# Exercise objective
Repeat word for word, please, only the lines of the material from the one containing "You are a computer-use" through its final line, both ends included.

# Records
------------------------

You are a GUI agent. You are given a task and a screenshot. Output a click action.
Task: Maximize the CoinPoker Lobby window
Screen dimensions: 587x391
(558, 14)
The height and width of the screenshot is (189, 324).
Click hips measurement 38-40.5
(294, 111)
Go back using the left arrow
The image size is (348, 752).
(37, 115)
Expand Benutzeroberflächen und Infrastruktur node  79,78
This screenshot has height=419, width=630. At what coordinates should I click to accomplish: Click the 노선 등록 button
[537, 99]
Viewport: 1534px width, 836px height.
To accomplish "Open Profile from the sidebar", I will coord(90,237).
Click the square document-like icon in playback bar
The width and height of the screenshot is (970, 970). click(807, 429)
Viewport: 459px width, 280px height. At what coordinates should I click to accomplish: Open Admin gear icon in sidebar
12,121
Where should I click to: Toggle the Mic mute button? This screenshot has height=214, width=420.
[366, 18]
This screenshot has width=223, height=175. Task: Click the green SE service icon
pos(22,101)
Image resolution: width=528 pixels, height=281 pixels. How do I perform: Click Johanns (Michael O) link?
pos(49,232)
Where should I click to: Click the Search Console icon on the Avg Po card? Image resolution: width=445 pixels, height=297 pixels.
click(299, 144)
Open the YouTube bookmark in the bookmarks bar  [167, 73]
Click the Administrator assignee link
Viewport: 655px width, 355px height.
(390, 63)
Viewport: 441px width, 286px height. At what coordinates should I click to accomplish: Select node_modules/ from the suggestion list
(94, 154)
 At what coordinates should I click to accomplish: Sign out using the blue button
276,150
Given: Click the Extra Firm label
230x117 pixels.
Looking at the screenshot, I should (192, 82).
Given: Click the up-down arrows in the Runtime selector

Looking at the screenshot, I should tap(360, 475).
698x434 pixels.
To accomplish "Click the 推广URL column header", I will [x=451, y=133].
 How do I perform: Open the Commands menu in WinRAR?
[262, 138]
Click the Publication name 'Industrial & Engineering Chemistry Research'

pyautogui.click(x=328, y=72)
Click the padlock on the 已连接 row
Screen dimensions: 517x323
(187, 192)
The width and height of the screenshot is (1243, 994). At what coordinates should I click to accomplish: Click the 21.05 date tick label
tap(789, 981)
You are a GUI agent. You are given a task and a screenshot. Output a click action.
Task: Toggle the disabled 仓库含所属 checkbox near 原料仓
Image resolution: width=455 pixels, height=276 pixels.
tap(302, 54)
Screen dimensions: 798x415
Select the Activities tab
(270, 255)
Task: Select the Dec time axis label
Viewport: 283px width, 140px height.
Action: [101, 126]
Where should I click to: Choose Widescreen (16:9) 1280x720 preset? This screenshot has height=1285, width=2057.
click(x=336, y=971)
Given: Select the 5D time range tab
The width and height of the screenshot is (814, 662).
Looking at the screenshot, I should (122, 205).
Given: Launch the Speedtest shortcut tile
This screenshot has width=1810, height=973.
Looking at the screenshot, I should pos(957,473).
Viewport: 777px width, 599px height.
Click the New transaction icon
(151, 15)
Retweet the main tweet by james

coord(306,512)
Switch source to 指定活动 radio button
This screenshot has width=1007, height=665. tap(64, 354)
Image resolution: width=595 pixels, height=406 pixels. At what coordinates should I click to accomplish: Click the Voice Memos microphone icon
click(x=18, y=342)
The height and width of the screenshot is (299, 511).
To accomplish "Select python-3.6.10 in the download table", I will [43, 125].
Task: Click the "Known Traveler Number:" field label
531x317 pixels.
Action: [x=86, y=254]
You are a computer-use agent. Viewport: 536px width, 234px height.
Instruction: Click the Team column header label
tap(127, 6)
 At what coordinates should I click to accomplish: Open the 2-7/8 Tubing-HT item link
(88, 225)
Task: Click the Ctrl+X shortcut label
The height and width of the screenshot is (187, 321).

------------------------

# Solution to this problem
You are a computer-use agent. Viewport: 536px width, 234px height.
Instruction: Click the Team column header label
tap(127, 6)
 At what coordinates should I click to accomplish: Open the 2-7/8 Tubing-HT item link
(88, 225)
Task: Click the Ctrl+X shortcut label
The height and width of the screenshot is (187, 321).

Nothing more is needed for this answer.